# Time frame testing for waterproofness of a tank?



## AquaNeko (Jul 26, 2009)

Now I'm sure if it does not leak whent he water is filled that's good but what should be set times to check on the tank it's leaking? 

15/30/60mins? 48hrs?


TIA


----------



## Darkblade48 (Jan 28, 2008)

Maybe I'd keep a close eye on it for the first hour or so, and then just leave it over night (maybe check it before I go to sleep and again when I woke up), etc.


----------



## PhonicsBus (Feb 7, 2010)

I'm hoping that from mid-morning to bedtime will be long enough, as I'm positive my husband is going to want a shower tonight, and I've got my "re-sealed" 10g in the tub at the moment ! It's been there for about an hour, and it looks okay - I'm not feeling any dampness at the seams (nor finding any with toilet paper rubbed on the edge), and the water level is staying the same.
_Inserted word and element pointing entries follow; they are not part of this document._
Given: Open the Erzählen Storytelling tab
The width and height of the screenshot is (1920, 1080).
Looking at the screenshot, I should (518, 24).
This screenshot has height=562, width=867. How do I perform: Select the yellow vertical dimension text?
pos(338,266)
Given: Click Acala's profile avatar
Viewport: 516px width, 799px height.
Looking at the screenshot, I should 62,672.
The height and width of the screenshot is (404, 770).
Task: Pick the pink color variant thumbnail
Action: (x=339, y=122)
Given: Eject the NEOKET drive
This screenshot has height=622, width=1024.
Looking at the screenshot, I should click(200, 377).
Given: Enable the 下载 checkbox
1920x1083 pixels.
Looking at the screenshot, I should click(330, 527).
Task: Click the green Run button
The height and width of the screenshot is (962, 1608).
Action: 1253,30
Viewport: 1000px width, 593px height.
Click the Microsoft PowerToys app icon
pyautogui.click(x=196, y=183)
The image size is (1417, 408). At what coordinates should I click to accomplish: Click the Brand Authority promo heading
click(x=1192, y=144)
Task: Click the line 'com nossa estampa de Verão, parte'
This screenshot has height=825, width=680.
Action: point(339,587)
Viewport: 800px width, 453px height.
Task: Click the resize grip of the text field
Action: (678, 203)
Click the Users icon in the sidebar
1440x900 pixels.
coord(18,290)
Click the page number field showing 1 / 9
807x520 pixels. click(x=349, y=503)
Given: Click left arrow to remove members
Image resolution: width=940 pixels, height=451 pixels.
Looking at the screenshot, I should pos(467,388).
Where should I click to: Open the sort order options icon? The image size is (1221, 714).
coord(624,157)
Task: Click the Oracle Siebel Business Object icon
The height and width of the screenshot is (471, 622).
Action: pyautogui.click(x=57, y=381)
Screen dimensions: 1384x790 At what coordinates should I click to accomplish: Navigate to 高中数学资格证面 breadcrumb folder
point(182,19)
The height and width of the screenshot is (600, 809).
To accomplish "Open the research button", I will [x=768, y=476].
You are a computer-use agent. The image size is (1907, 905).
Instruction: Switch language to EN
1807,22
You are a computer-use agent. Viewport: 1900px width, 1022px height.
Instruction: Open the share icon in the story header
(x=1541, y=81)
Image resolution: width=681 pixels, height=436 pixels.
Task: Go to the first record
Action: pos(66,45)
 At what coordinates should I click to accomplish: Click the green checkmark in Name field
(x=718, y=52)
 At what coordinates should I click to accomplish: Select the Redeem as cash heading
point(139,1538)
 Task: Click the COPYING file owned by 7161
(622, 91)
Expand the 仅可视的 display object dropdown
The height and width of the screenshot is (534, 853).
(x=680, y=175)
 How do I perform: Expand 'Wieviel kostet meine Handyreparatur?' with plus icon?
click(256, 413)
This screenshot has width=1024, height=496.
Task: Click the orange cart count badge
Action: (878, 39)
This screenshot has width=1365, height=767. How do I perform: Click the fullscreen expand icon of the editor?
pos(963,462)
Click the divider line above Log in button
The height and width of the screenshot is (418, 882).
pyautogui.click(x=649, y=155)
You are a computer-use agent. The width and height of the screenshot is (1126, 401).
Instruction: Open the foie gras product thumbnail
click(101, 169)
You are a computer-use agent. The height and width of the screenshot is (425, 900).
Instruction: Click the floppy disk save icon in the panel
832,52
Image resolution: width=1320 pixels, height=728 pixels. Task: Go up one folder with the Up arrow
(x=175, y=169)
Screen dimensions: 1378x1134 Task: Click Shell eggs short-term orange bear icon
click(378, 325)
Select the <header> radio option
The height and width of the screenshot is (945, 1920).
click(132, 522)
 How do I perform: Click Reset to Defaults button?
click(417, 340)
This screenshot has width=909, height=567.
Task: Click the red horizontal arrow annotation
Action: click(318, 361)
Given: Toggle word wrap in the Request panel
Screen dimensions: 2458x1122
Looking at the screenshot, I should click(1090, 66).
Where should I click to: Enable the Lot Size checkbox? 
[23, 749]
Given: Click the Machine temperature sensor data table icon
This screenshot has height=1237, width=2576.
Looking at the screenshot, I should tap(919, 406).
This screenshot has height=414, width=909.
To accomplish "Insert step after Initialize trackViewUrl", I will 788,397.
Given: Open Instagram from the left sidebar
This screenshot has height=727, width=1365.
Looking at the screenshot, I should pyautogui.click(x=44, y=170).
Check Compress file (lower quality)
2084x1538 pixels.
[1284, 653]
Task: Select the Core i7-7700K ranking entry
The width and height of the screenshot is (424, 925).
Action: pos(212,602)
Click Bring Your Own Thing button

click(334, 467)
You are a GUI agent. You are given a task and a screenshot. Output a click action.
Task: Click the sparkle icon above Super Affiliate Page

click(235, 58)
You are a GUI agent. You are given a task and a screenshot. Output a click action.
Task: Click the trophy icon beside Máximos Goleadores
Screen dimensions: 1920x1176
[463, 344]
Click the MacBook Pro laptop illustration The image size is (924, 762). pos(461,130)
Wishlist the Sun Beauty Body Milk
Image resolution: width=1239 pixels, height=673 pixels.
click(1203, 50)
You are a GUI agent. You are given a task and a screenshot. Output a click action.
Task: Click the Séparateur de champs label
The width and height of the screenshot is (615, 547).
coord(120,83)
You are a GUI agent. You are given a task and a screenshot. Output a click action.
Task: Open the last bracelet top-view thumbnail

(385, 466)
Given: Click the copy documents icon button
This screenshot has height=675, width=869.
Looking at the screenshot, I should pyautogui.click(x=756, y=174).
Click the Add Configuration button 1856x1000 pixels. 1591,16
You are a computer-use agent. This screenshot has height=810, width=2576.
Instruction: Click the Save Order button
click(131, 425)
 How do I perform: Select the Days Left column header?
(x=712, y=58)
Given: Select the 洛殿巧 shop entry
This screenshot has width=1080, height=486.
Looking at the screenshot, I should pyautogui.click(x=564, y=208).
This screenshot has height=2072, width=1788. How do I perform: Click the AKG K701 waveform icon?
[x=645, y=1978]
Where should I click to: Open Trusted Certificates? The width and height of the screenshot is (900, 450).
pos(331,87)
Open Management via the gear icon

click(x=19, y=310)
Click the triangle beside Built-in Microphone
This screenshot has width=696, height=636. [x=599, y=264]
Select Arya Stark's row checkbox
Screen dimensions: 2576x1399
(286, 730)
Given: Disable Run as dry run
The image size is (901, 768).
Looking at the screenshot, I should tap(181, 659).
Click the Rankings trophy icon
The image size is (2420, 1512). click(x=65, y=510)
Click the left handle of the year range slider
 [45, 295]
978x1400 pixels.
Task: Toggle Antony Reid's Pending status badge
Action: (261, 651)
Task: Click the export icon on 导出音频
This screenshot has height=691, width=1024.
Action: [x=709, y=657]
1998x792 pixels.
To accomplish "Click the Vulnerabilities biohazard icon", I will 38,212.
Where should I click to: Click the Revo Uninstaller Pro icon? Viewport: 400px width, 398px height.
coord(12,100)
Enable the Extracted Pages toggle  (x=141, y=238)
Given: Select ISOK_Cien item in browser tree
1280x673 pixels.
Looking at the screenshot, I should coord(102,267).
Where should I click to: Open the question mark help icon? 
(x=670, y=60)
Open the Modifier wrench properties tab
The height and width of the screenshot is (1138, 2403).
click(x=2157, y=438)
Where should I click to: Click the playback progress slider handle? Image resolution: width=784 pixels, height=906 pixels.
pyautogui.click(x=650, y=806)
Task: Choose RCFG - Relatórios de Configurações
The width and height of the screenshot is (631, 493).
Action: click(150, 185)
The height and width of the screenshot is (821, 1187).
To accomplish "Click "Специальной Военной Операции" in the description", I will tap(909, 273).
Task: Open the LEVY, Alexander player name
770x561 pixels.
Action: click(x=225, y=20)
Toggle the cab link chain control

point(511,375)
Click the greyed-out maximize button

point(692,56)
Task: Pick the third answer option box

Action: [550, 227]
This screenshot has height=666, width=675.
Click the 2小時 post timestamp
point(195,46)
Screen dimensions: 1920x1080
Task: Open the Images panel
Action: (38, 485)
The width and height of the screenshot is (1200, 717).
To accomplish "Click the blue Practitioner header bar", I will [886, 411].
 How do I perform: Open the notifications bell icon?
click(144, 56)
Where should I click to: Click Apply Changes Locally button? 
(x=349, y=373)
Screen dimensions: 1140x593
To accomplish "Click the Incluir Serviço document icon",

What are you testing AquaNeko ?


----------



## Riceburner (Mar 14, 2008)

last tank I fixed.... I let stand for a week with the filter running. That was a 65G though....more mess if it goes wrong.


----------



## KhuliLoachFan (Mar 8, 2008)

What do you guys think of a 25% fill for X hours, 50% fill, wait X more hours and then go to 75% full, then full?

That's what I do with tanks over 40g.

W


----------